In contrast to the decrease in total rain amounts, short duration (10-min) rain rates reveal a more complicated pattern (Fig. 2d). When considering the distribution of all 10-min timesteps and pixels, including those with no-rain (i.e., unconditional rain rates), most of the distribution presents decreased rain rates and only the uppermost quantiles (>99.75%) of future rain rates increase compared to the historic ones. For example, the 99.99% quantile (corresponding to ~1.4 104 pixel-timesteps values of 10-min rain rates), is increased by 21% (from 77 mm h-1 to 93 mm h-1). However, the decrease in most of the unconditional rain rate quantiles is very much affected by the change in the spatiotemporal coverage of the event, namely the wet-frequency. Conversely, considering the distribution of the rainy pixels and timesteps, i.e., the conditional 10-min rain rate, quantiles of the future HPE are increasing throughout the distribution (Fig. 2d inset). The mean value of the conditional rain rate increases from 2.64 mm h-1 for the historic event to 3.43 mm h-1 for the future one (+30%).
In addition to the mean conditional rain rate, two other factors affect the areal mean rainfall (Sect. 2.4), the duration and the rain area (Fig. 2e). The duration of the event (Fig. S2a) decreased from 2440 min to 1850 min (-24%) between the historic and future simulations. This reduction reflects a delayed start of the “core” of the rainfall during the passage of the MC, and an earlier termination (Movie S1). The rain area (Fig. 2e) exhibits a major contraction (-38%) between the historic and future simulations, from 31.9 103km2 (10.5% of the study region) to 19.7 103 km2 (6.5%) in historic and future simulations, respectively. This major decrease in rain area reflects the decrease in the area of precipitating rain cells, seen clearly in Movie S1, as well as in their number. However, it is important to note that we leave for future work a quantitative assessment or tracking of individual rain cells (e.g., Belachsen et al., 2017; Peleg & Morin, 2012). Nevertheless, we did compute the spatial autocorrelation of convective rainfall (Sect. 2.4). The spatial autocorrelation distance is 7 km and 5 km, respectively for the historic and future events (Fig. S2b). In addition, the number of 10-min convective timesteps decreases by 5.1% (from 429 to 407).

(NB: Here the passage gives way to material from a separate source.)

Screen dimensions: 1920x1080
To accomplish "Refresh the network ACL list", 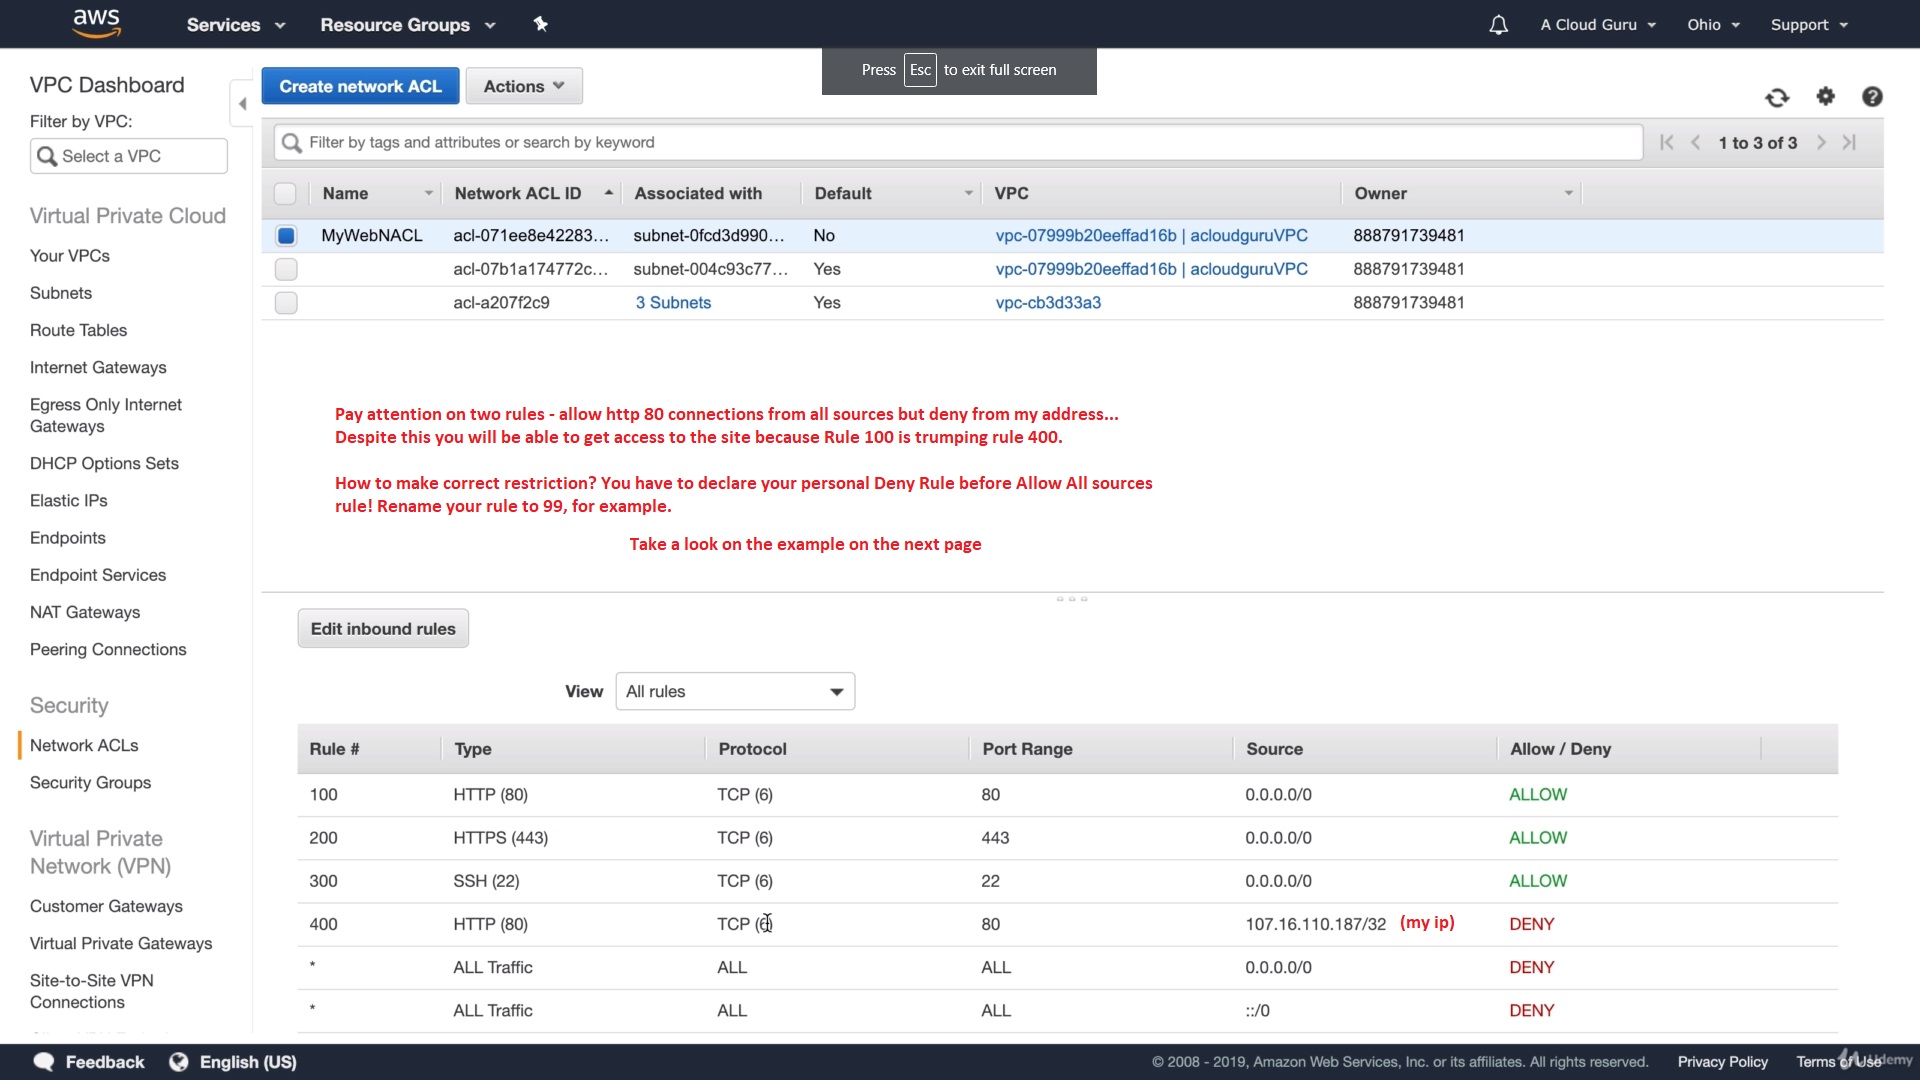I will [1777, 97].
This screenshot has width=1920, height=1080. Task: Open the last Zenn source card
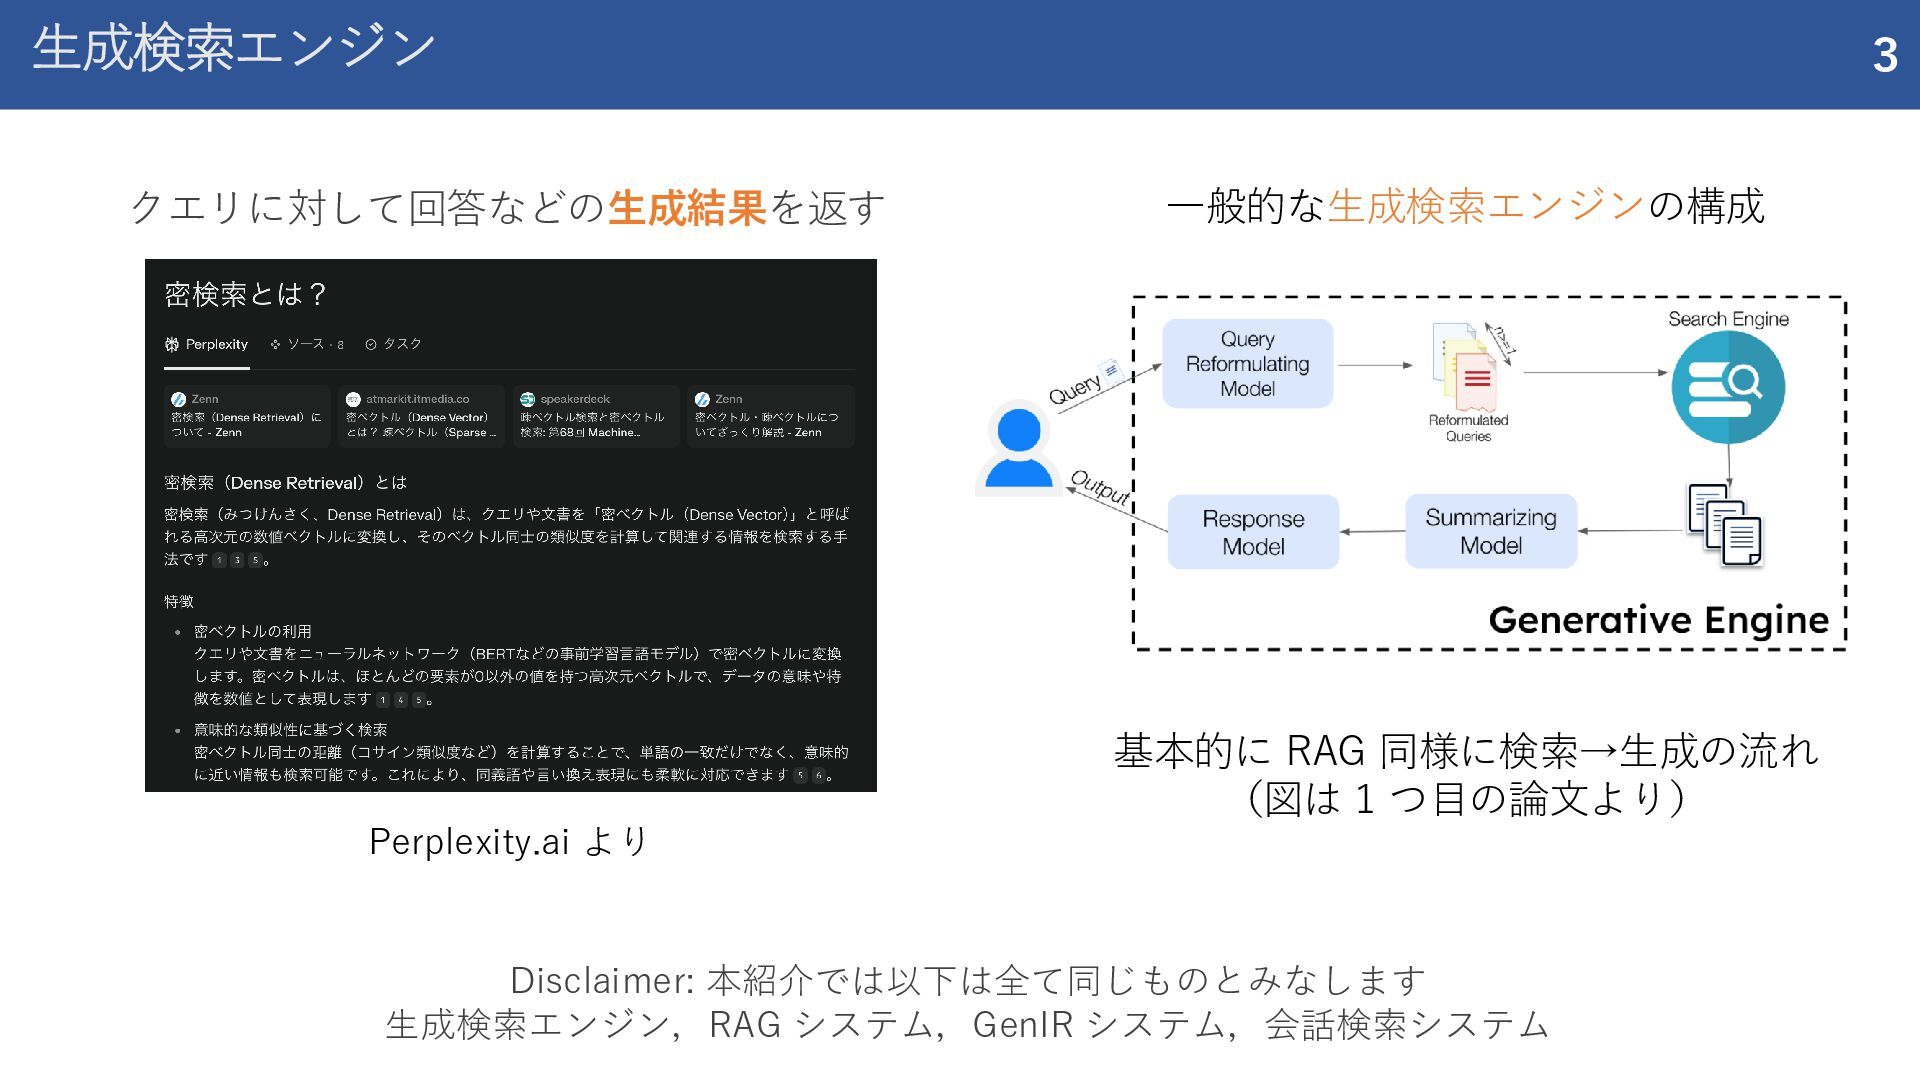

In summary, this case study of the first HPE in our collection indicates that, moving from historic to future climates, areal mean rainfall accumulation decreases whereas conditional 10-min rain rates increase. This opposing behavior is caused by the decrease in the duration of the rainfall and even a greater decrease in the rain area, where the latter is probably due to the reduction in the area of precipitating rain cells and possibly in their number. The decrease in duration and in rain area, which means a decrease in wet-frequency, leads also to a decrease in almost all quantiles (except the uppermost ones) of the unconditional rain rate distribution, while the conditional rain rate distribution presents an increase in all quantiles.